* [REQUIREMENTS]:
• 1. In the report on the dollar's rebound, swap "dollar" for "greenback" and give the passage from "Both the yen" to "to Reuters data.".
• 2. Extend the report on the dollar's rebound with a few more paragraphs that pick up after its final sentence.

* [READING TEXT]:

* Dollar recovers from weakness, euro nears $1.40
* Risk rally stalls as China stocks fall 5 percent
* U.S. durable goods fell more than expected in June
* Australian, Canadian dollars decline sharply
(Updates prices, adds quotes, changes byline)
By Gertrude Chavez-Dreyfuss
NEW YORK, July 29 (Reuters) - The U.S. dollar climbed to a
two-week high against the euro on Wednesday, as steep losses in
Shanghai's stock market and an unexpectedly weak U.S. durable
goods report reignited the greenback's appeal as a safe haven.
Falls in U.S. equities and a 5 percent slide in China's
benchmark Shanghai Composite Index <> sapped investors'
appetite for risk. That helped the dollar index recover from
its lowest level of 2009, pushed the euro to a two-week low
near $1.40 and boosted the yen.
Both the yen and dollar benefit in times of extreme risk
aversion in the market.
"The dollar is moving with the ebb and flow of risk
appetite," said Samarjit Shankar, director of global strategy
at Bank of New York Mellon in Boston.
"Today, risk is off and the dollar is gaining. It started
with the collapse in Shanghai stocks and people are wondering
whether the foray into risk assets may have been overdone."
In early afternoon trading, the euro dropped more than 1
percent against the dollar to $1.4020 <EUR=> after hitting
$1.4008, its lowest since July 15.
On Tuesday, the euro zone currency rose as high as $1.4303,
its highest since early June, according to Reuters data.
The ICE Futures' dollar index, which measures its
performance against a basket of six other major currencies,
rose 0.9 percent to 79.524 <.DXY>, rebounding from a 2009 low
of 78.315 set the previous day.
Adding to dollar strength was a government report showing
new orders for long-lasting U.S. goods fell more sharply than
expected in June, which further weighed on risk sentiment.

* [DATA RECORDS]:
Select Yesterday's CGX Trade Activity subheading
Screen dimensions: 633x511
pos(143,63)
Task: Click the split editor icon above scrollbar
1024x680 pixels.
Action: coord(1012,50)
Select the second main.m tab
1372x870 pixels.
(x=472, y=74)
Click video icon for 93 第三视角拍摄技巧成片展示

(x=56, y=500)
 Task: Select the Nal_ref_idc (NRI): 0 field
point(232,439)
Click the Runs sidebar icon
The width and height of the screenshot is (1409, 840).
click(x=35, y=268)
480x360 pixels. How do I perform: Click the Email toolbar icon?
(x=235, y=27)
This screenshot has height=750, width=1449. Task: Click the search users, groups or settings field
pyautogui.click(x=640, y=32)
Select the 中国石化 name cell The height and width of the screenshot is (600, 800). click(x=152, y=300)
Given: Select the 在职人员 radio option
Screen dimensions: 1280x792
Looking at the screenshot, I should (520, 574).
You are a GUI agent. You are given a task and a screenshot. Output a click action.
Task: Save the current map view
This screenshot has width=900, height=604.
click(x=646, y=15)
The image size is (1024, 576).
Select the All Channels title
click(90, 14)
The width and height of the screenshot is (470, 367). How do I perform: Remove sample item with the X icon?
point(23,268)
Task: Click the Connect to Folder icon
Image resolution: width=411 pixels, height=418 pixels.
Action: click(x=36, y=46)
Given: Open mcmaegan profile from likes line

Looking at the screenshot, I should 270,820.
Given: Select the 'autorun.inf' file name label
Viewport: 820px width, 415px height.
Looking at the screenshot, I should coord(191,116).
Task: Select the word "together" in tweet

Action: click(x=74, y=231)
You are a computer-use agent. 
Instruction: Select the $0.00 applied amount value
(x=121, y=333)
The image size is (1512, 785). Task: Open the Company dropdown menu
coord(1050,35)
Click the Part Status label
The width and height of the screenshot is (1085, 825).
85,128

* [RESPONSES FOR EACH TASK]:
• 1.
Both the yen and greenback benefit in times of extreme risk
aversion in the market.
"The greenback is moving with the ebb and flow of risk
appetite," said Samarjit Shankar, director of global strategy
at Bank of New York Mellon in Boston.
"Today, risk is off and the greenback is gaining. It started
with the collapse in Shanghai stocks and people are wondering
whether the foray into risk assets may have been overdone."
In early afternoon trading, the euro dropped more than 1
percent against the greenback to $1.4020 <EUR=> after hitting
$1.4008, its lowest since July 15.
On Tuesday, the euro zone currency rose as high as $1.4303,
its highest since early June, according to Reuters data.

• 2.
The Commerce Department said U.S. durable goods orders fell
2.5 percent in June, the largest drop since January and worse
than market expectations for a 0.6 percent decline. For more
see [].
"This has translated into a weak equity market and a
pullback from dollar shorts in the currency market with the
risk-off scenario playing out," said Andrew Busch, global FX
strategist at BMO Capital Markets in Chicago.
The euro was last down 0.7 percent against the yen at
133.09 <EURJPY=R>, while the dollar rose 0.4 percent to 94.89
yen <JPY=>.
The latest Federal Reserve Beige Book survey, saying the
U.S. recession has moderated, had little impact and failed to
appease the market's already nervous mood. []
Growing optimism about the global economic outlook had
pressured the U.S. currency in recent weeks and fueled a rally
in stocks, commodities and higher-yielding currencies.
But some disappointing U.S. earnings this week and a drop
in U.S. consumer confidence have prompted investors to once
again seek shelter in the dollar.
The Australian dollar fell 1.4 percent against its U.S.
counterpart to US$0.8151 <AUD=>, while the New Zealand dollar
declined 0.6 percent to US$0.6544 <NZD=>.
The Canadian dollar, which is particularly sensitive to oil
prices, also fell, with the U.S. dollar up 0.9 percent at
C$1.0905 <CAD=>.
(Additional reporting by Wanfeng Zhou; Editing by James
Dalgleish)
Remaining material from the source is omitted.